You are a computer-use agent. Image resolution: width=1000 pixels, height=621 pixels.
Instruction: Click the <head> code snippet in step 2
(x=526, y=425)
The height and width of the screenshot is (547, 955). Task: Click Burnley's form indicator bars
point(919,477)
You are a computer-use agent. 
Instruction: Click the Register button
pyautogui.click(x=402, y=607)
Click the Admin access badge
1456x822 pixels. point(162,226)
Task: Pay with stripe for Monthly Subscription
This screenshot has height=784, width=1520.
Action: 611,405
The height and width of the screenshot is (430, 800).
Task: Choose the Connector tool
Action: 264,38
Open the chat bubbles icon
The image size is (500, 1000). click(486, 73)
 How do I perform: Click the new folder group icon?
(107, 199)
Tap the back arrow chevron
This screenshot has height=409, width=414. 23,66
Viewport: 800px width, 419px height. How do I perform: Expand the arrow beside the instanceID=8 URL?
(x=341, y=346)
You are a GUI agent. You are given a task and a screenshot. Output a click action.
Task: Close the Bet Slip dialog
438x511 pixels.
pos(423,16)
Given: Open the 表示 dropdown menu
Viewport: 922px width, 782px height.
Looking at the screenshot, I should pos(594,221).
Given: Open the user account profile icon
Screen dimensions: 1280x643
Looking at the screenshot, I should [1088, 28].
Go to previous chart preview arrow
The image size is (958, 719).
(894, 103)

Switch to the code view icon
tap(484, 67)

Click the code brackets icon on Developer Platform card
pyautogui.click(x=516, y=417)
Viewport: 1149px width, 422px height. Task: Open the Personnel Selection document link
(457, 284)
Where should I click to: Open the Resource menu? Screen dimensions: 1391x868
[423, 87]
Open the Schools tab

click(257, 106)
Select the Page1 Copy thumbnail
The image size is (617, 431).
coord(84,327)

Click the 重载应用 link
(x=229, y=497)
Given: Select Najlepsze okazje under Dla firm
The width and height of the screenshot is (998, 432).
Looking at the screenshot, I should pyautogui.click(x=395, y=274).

——————

> [WHAT TO WORK ON]: Print every record above exactly as it was given.

> [WRITTEN RESPONSE]:
You are a computer-use agent. Image resolution: width=1000 pixels, height=621 pixels.
Instruction: Click the <head> code snippet in step 2
(x=526, y=425)
The height and width of the screenshot is (547, 955). Task: Click Burnley's form indicator bars
point(919,477)
You are a computer-use agent. 
Instruction: Click the Register button
pyautogui.click(x=402, y=607)
Click the Admin access badge
1456x822 pixels. point(162,226)
Task: Pay with stripe for Monthly Subscription
This screenshot has height=784, width=1520.
Action: 611,405
The height and width of the screenshot is (430, 800).
Task: Choose the Connector tool
Action: 264,38
Open the chat bubbles icon
The image size is (500, 1000). click(486, 73)
 How do I perform: Click the new folder group icon?
(107, 199)
Tap the back arrow chevron
This screenshot has height=409, width=414. 23,66
Viewport: 800px width, 419px height. How do I perform: Expand the arrow beside the instanceID=8 URL?
(x=341, y=346)
You are a GUI agent. You are given a task and a screenshot. Output a click action.
Task: Close the Bet Slip dialog
438x511 pixels.
pos(423,16)
Given: Open the 表示 dropdown menu
Viewport: 922px width, 782px height.
Looking at the screenshot, I should pos(594,221).
Given: Open the user account profile icon
Screen dimensions: 1280x643
Looking at the screenshot, I should [1088, 28].
Go to previous chart preview arrow
The image size is (958, 719).
(894, 103)

Switch to the code view icon
tap(484, 67)

Click the code brackets icon on Developer Platform card
pyautogui.click(x=516, y=417)
Viewport: 1149px width, 422px height. Task: Open the Personnel Selection document link
(457, 284)
Where should I click to: Open the Resource menu? Screen dimensions: 1391x868
[423, 87]
Open the Schools tab

click(257, 106)
Select the Page1 Copy thumbnail
The image size is (617, 431).
coord(84,327)

Click the 重载应用 link
(x=229, y=497)
Given: Select Najlepsze okazje under Dla firm
The width and height of the screenshot is (998, 432).
Looking at the screenshot, I should pyautogui.click(x=395, y=274).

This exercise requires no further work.